Chapter 3: Research methods and study design Flashcards
What are the steps to forming a good experimental design?
- Select the population
- Operationalize variables
- Divide into groups
- Random sampling
- Random assignment
- Measurement
- Test the hypothesis
What are the objectives in the “select the population” step?
- Determine the population of interest
- Consider what group will be pragmatic to sample
What are the common flaws in the “select the population” step?
- Population is too restrictive
- Sampling all individuals of interest is not practical
What are the objectives in the operationalize variables step?
- Determine the independent and dependent variable
- Specify exactly what is meant by each variable
- Make sure the dependent variable can be measured quantitatively within the parameter of the study
What are the objectives in the divide into groups step?

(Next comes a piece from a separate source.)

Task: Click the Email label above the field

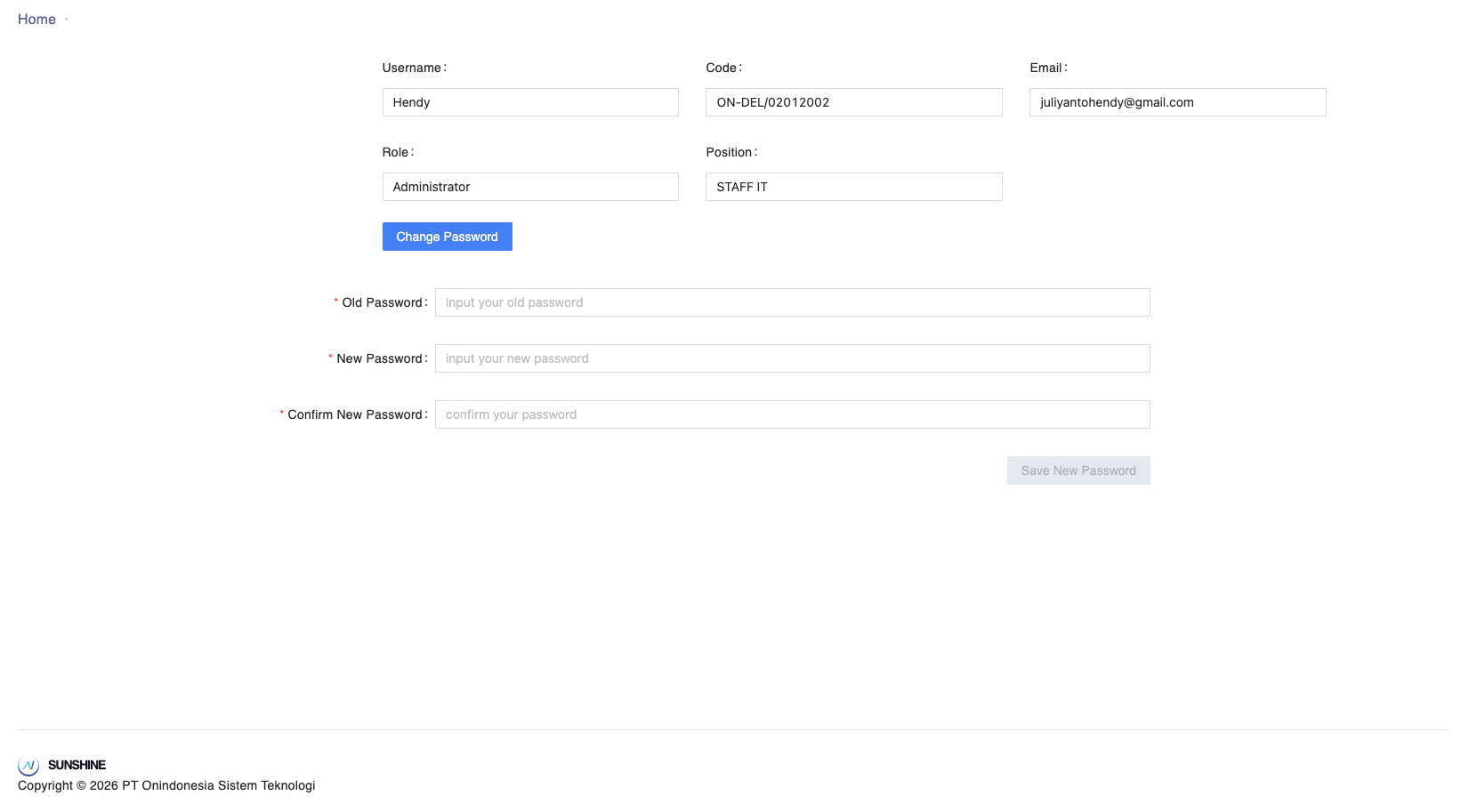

- Carefully select experimental and control groups
- Homogenize the two groups
- Isolate the treatment by controlling for potential extraneous variable
What is the flaw in the operationalized variable step?
- Insufficient rigor in the description
- Manipulation of the independent variable presents practical problems
What are the flaws in the divide into groups step?
- Control group does not resemble treatment along important variable
- Experiments is not double-blind
- Participants can guess the experiment, allowing a placebo effect to occur
What is the objective in the random sampling step?
- Make sure all members of the population are represented
2.. Ideally each member has an equal chance of being selected - Meeting these criteria is often not possible for practical reasons
What are the flaws in the random sampling step?
- Sampling is not truly random
- Sample does not represent the population of interest
What are the objectives of the random assignment step?
- Individuals who have been sampled are equally likely to be assigned to treatment or control
- Consider matching along potential extraneous variable which have been pre-selected
What are the flaws in the random assignment step?
- Groups are not properly matched
- Assignment is not perfectly random
What is the objective of the measurement step?
- Make sure measurements are standardized
- Make sure instruments are reliable
What are the flaws in the measurement step?
- Tools are not precise enough to pick up a result
- Instruments used for measurements are not reliable
What are the objectives in the test the hypothesis step?
- Use statistics to check for a significant difference
- Assign a pre-established threshold at which the null hypothesis will be rejected
What is the flaw in the test the hypothesis step?
- Small sample size leads to insufficient power
- Researchers do not set thresholds in advance and make after the fact conclusion that lead to logical fallacies
Impression management
Participants adapt their responses based on social norms or perceived researcher expectations, self-fulling prophecy, a methodology is not double-blind, Hawthrone effect
Confounding variables
Extraneous variable not accounted for in the study, another variable offers an alternative explanation for results, lack of a useful control
Lack of reliability
Measurement tools do not measure what they purport to, lack consistency
Sampling bias
Selection criteria are not random, the population used for the sample does not meet conditions for a statistical test (e.g., the population is not normally disturbed)
Attrition effects
Participants fatigue, participants drop out of the study
Demand characteristics
Participants interpret what the experiment is about and subconsciously respond in ways that are consistent with the hypothesis
Experiment doesn’t reflect real world
Laboratory setups that don’t translate to the real world, lack of generalizability
Selection criteria
Too restrictive of inclusion/exclusion criteria for participants (i.e., sample is not representative)
Situational effects
Presence of laboratory conditions changes outcome (e.g., pre-test and post-test, presence of experimenter, claustrophobia in an MRI machine)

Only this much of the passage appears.